Он сознавал, что наводит на всех страх, что от него ждут взрыва и он должен не обмануть ожиданий. Однако волосы, прилипшие к потному лбу, и гримаса, искривившая ему губы, когда, оторвавшись от бутылки, он на мгновение обвел глазами лица собравшихся, — это уже, безусловно, не было игрой. И, раскрутив бутылку, он изо всех сил запустил ею в стену.
— Пей-свое-все-до-дна.
Остановить его никто не осмелился. Провожаемый молчанием, он, пошатываясь, направился к двери и зашагал домой.
— Пей-свое-все-до-дна…
И уже удаляясь, в последний раз с надрывом, но издевательски выхаркнул:
— Пей-все-свое-ты-раб-у-нас-в-краях.
Когда по дому потянуло морозным воздухом и дверь с грохотом захлопнулась, все почувствовали облегчение.
Несколько секунд люди смотрели друг на друга, как будто стараясь сохранить прежнюю позу; затем истерия чуть не стала всеобщей. Саундерс — никто и не подозревал, что он настолько пьян! — сполз с табурета, театрально развел руками и заорал:
— Джентльмены, один уже в капкане! Мерзавец отхватил-таки свое! Кто следующий?
— Заткнись, Джеф!
— Кто следующий?
— Заткнись, идиот!
Саундерс, более смирный, чем Юго, унялся почти мгновенно. Усмехаясь — он был доволен своей шуткой, снова, хоть и не без труда, вскарабкался на табурет.
— Может быть, я сам, верно, Чарли, скотина ты этакая? Налей-ка мне!

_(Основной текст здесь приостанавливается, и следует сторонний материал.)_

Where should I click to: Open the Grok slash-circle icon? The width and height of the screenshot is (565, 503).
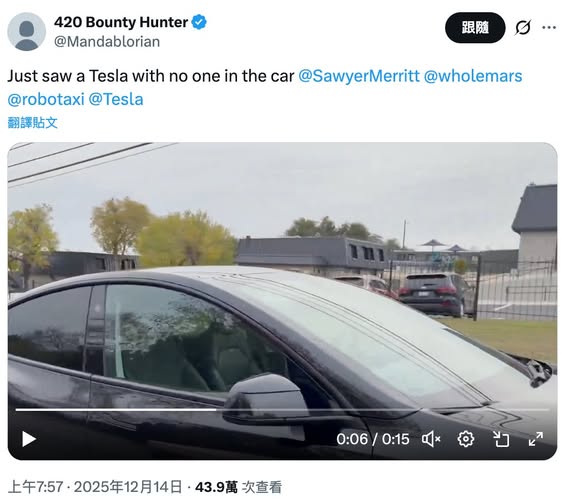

У всех было такое ощущение, словно в этот вечер что-то надломилось.
Глава 5
Небо было затянуто тучами, дул ветер, снег подтаивал. Заложив крутой вираж и вылетев на улицу, машина в последний раз рванулась вперед, протяжно загудела и, вздрагивая, затормозила у бара Чарли. Даже не разглядев ее нью-йоркского номера, всякий догадался бы, что прибыла она издалека. Это был большой темный «Бьюик» с цепями на скатах, залепленный талым снегом и грязью, но в его салоне цвета морской волны царили чистота и уют, как в гостиной. Автомобилю, несомненно, пришлось пробиваться сквозь туман: фары были включены и в серой полумгле походили на два огромных, лихорадочно блестящих глаза.
Джим Коберн легко — он привык к этой гимнастике — выбросил свое трехсотфунтовое тело за дверцу на тротуар и не успел еще распрямиться, как из машины в свой черед вылез незнакомый Чарли молодой человек. Судя по перебитому носу и опухшим векам, Коберн, как обычно, подобрал его в каком-нибудь зале для бокса у себя в квартале.

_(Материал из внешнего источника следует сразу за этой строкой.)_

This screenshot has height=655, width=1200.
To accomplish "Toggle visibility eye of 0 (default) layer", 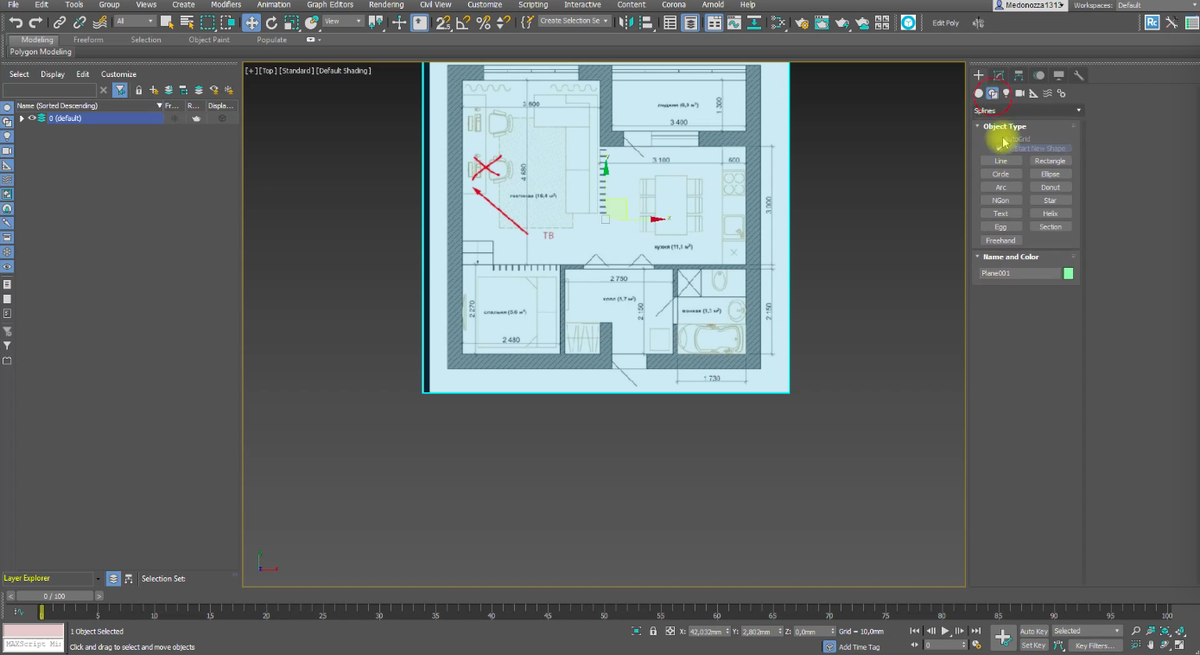I will pyautogui.click(x=32, y=118).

Несмотря на сумеречный свет, было уже около половины двенадцатого утра. Минуту назад Джастин еще сидел на своем месте в баре с развернутой газетой и стопочкой джина под рукой. Узнав машину и Коберна, Чарли раскрыл рот и радостно вскрикнул:
— Джим!
Но даже этих секунд, на которые отвлекался бармен, Уорду хватило, чтобы исчезнуть. Пока Джим входил, Чарли слышал, как открылась дверь туалета, расположенного в глубине зала, и машинально подумал, что Уорд впервые заходит туда — Хэлло, Чарли, куколка моя!
Голос у монументального Коберна, всегда свежевыбритого, ухоженного и щеголявшего крупным бриллиантом на пальце, был таким хриплым и скрипучим, что напоминал скрежет раскалываемого зубами ореха. Своего спутника он представил с видом человека, не слишком недовольного своей находкой.